[Work instructions] Find the line that contains "Viewport: 474px width, 448px height.". Copy it and every line after it to the end of the material below, exactly, with no pictures.
=== Begin Enclosure ===
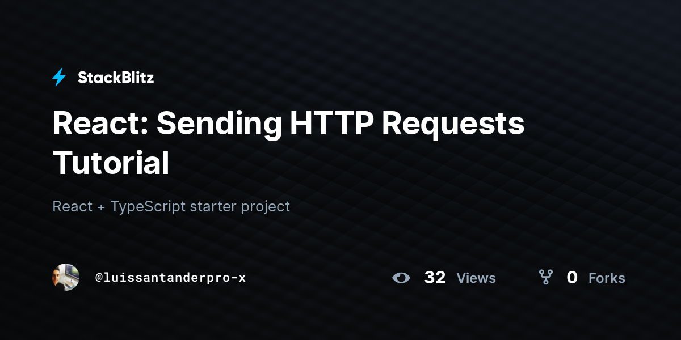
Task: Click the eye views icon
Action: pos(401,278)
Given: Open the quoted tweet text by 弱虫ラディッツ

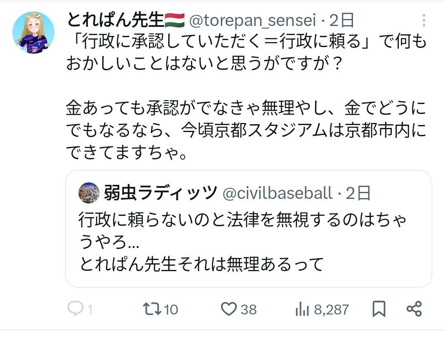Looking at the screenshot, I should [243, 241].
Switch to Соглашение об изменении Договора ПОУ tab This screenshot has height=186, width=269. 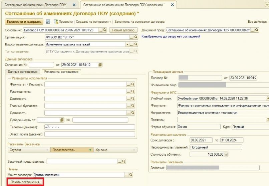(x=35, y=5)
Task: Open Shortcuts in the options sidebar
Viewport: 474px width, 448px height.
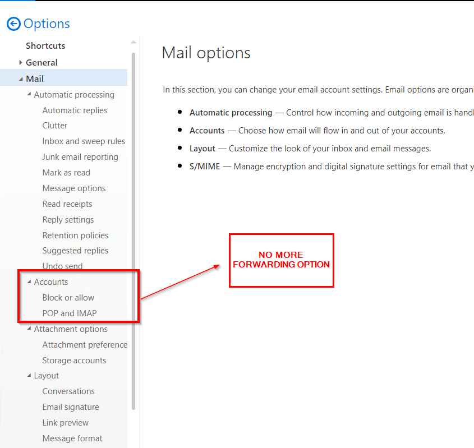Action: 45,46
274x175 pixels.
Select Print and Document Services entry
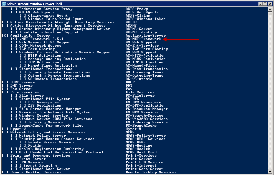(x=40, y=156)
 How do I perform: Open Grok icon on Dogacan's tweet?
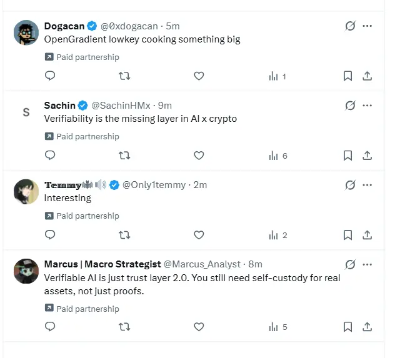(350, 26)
=== End Enclosure ===
[Written response]
Viewport: 474px width, 448px height.
Action: 45,46
274x175 pixels.
Select Print and Document Services entry
(x=40, y=156)
 How do I perform: Open Grok icon on Dogacan's tweet?
(350, 26)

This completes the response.